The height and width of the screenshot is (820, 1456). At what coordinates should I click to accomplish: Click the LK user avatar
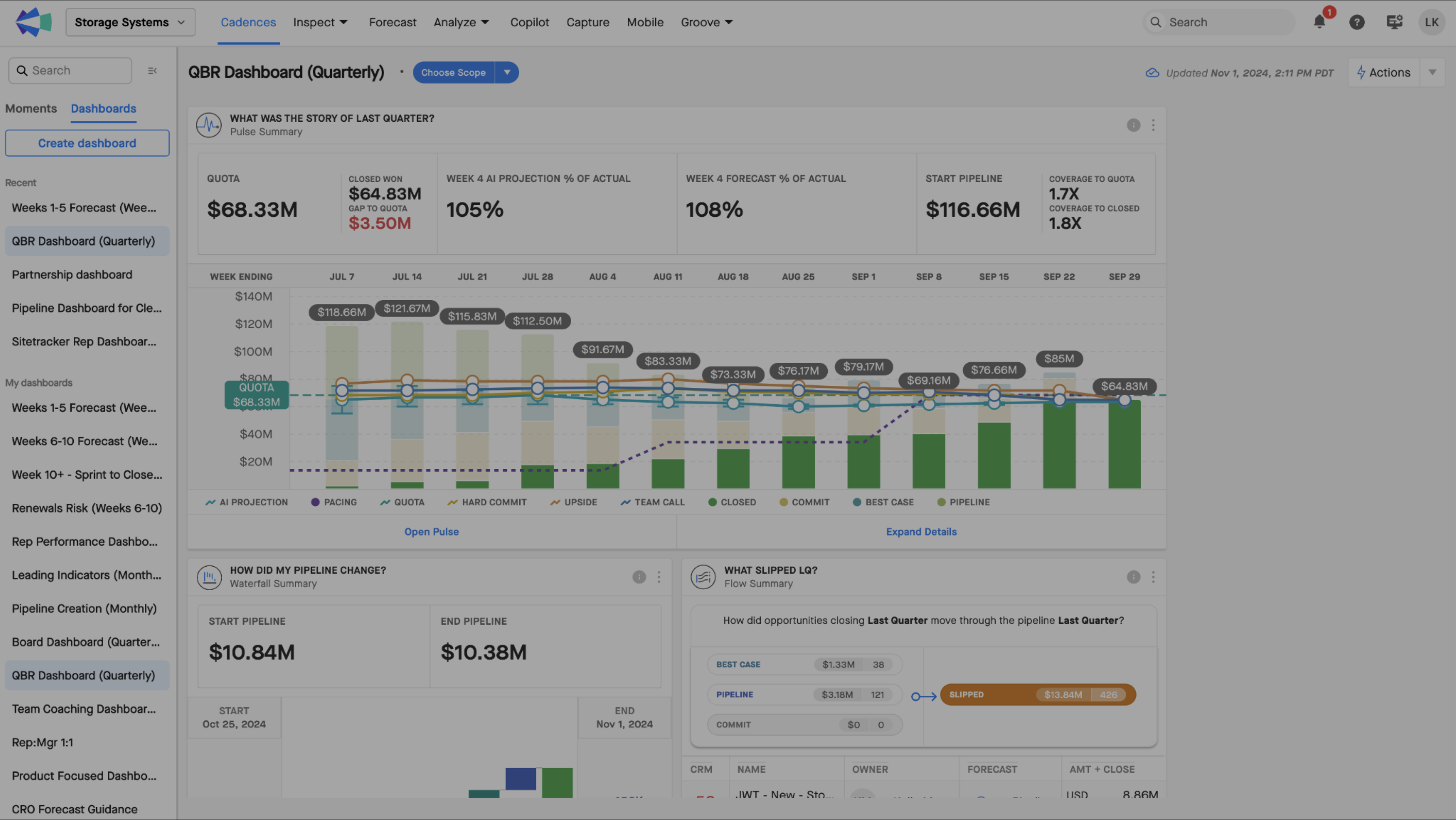[x=1431, y=22]
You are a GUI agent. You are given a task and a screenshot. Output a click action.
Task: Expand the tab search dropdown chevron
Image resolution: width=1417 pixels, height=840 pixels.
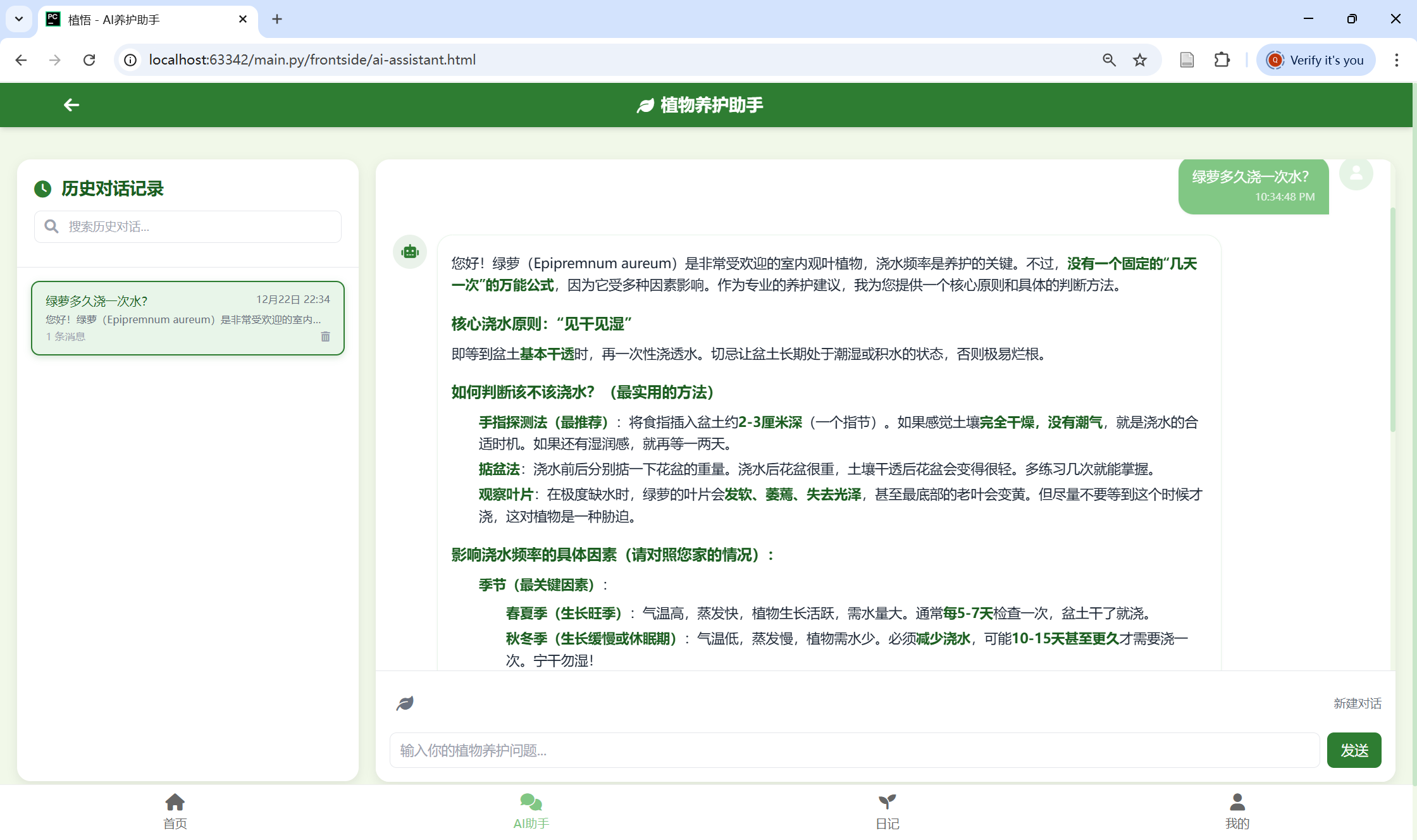point(19,19)
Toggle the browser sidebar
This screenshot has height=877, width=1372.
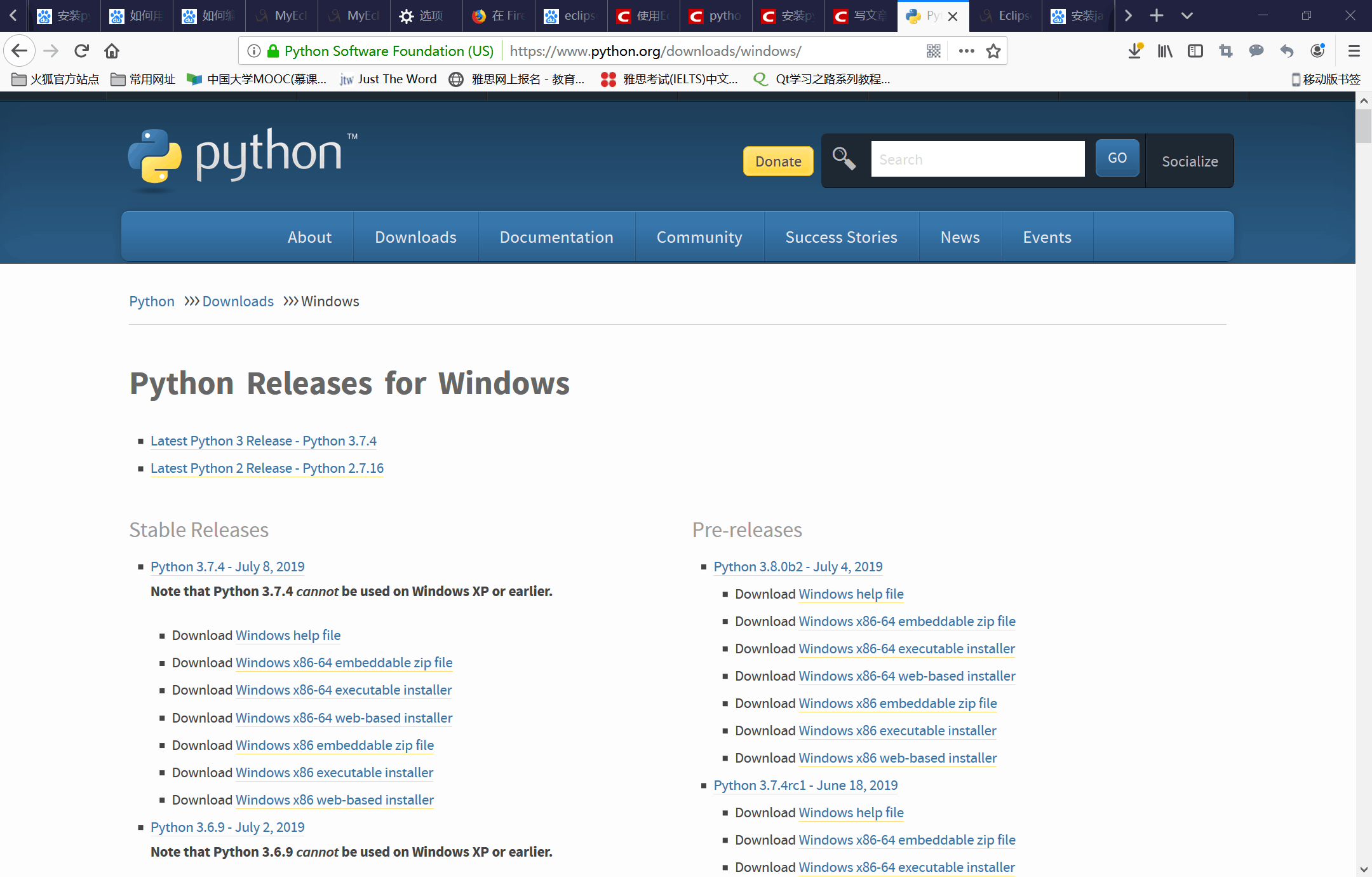(x=1195, y=51)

★ ★ ★ ★ ★

**Exercise requirements**
Give the entries again without a single change, but with no pictures.

**Solution**
The height and width of the screenshot is (820, 1456). At what coordinates should I click to accomplish: Click the LK user avatar
[x=1431, y=22]
You are a GUI agent. You are given a task and a screenshot. Output a click action.
Task: Expand the tab search dropdown chevron
Image resolution: width=1417 pixels, height=840 pixels.
point(19,19)
Toggle the browser sidebar
This screenshot has height=877, width=1372.
(x=1195, y=51)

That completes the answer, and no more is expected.